Bit of an update for some of our more vocal IOS protagonists...

From Ken & Co the following from the latest AMROBA newsletter (see here) certainly keeps the fire lit under the miniscule and reflects several of the concerns coming from the more high profile publicly available WLR submitters..:
Increasing Regulatory Impost

This government was elected, from our aviation participants’ perspective in particular, to make radical changes to lower regulatory costs, reduce red and green tape and support aviation, especially rural aviation.

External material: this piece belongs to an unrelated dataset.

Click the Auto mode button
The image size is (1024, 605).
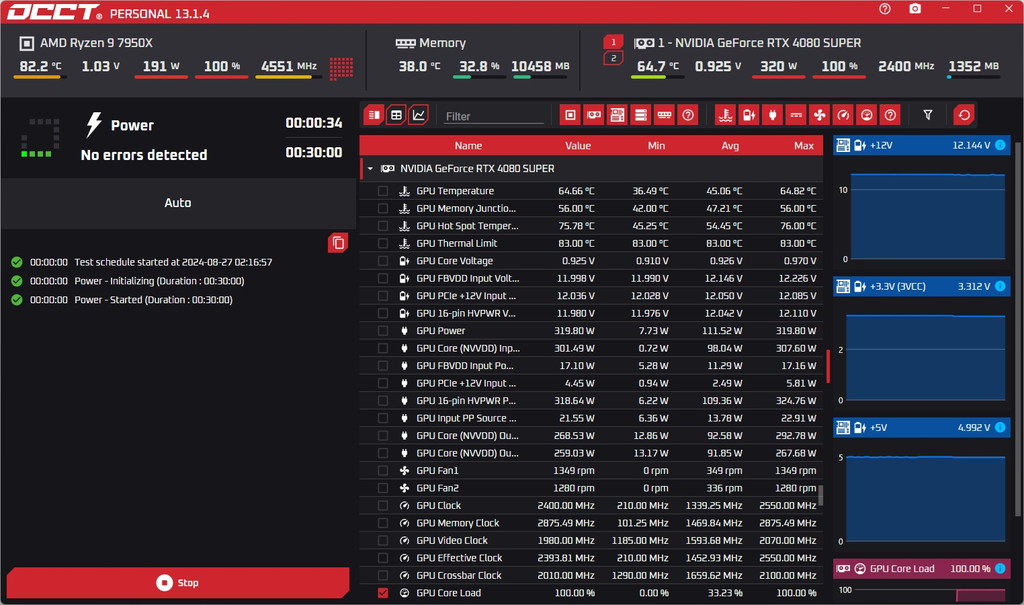pos(178,203)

These are their key points.


To support the growth of our aviation industry, the
Coalition will:
  • abolish the carbon tax and its insidious impact on
  • aviation fuels and aviation businesses;
  • establish a formal Aviation Industry Consultative Council to meet regularly with the Minister;
  • establish a high level external review of aviation safety and regulation in Australia; [happening]
  • ensure that the Australian Transport Safety Bureau is adequately resourced;
  • reform the structure of the Civil Aviation Safety Authority;
  • focus on the better utilisation of Australian airspace;
  • support regional aviation by introducing a new and better targeted En Route Rebate Scheme;
  • recognise the importance of Australian airports to the economy;
  • revitalise the General Aviation Action Agenda;
  • continue to promote aviation liberalisation;
  • enhance aviation skills, training and development;and
  • ensure that aviation security measures are risk based.

The Coalition will ensure Australia has a safer and more competitive aviation sector.
Our vision for aviation in Australia is to help the industry grow in an environment that is safe, competitive and productive.

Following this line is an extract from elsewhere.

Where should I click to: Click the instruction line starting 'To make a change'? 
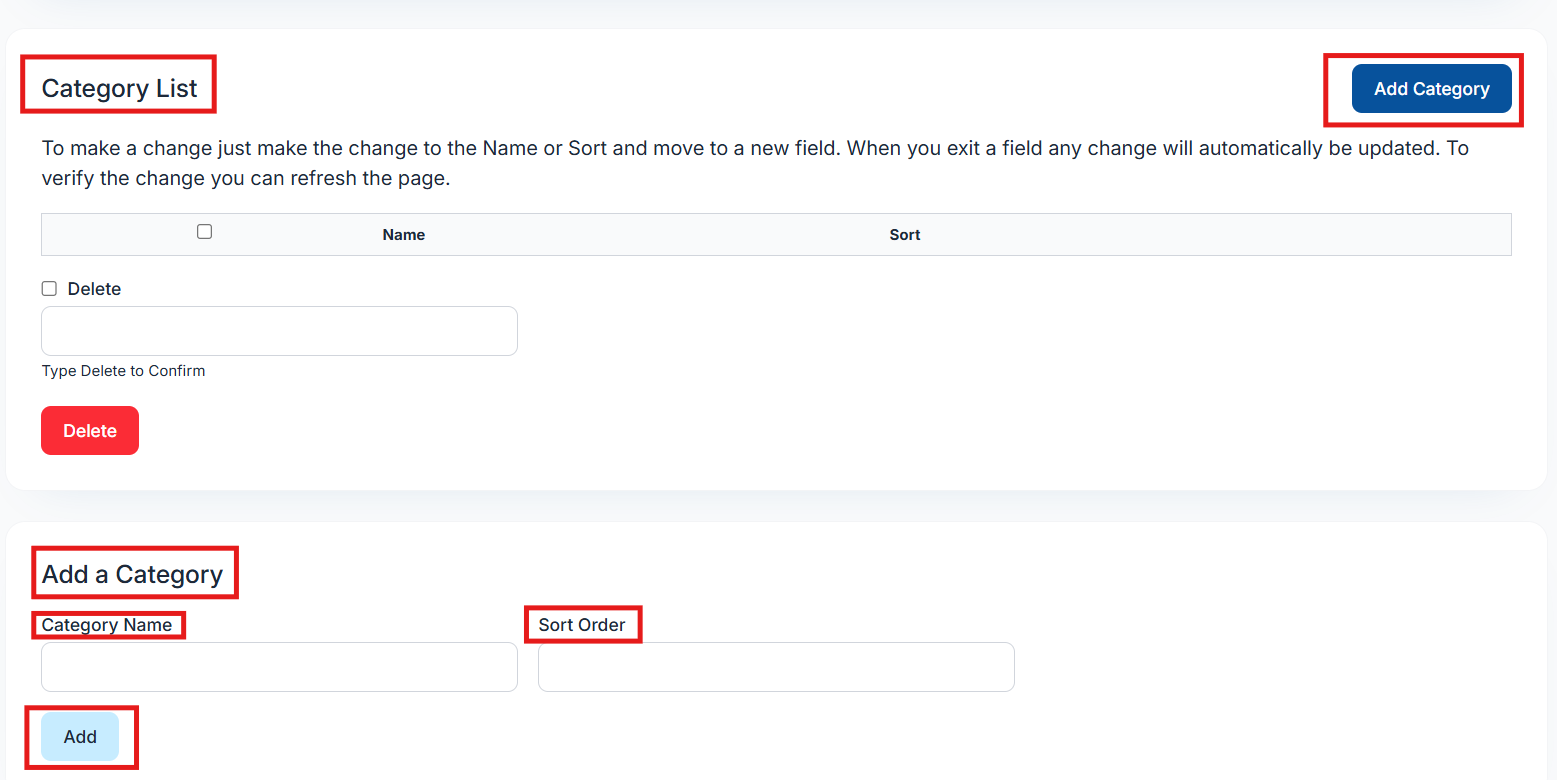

Everything in the Government Policy is consistent with the hopes of the aviation industry.

Back in September last year, this government election policy also included a pledge to reduce the ever increasing government red tape so businesses can get back to doing business.

More than 6 (six) months since the election and we wonder when will CASA get the message? Don’t we all…

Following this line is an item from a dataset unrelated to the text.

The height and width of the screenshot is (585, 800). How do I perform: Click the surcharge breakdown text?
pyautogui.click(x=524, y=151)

At the last CASA SCC Operations sub-committee, we were promised a lot more regulatory packages that are so big, they will be submitted to parliament in 2 separate bundles.

Under this government and their policies, they should and must be totally rejected.

The Government’s Guide to Good Regulation states:

1. What is the problem you are trying to solve?
The RIS requires you to explain the problem — and your objective — simply and clearly.
A crisply defined problem offers scope for innovative, non-regulatory thinking.

The problem is that CASA’s leadership is hell-bent on creating Parliamentary Regulations which are excessively prescriptive to support a safe and potentially growing aviation industry. Where is the non-regulatory thinking?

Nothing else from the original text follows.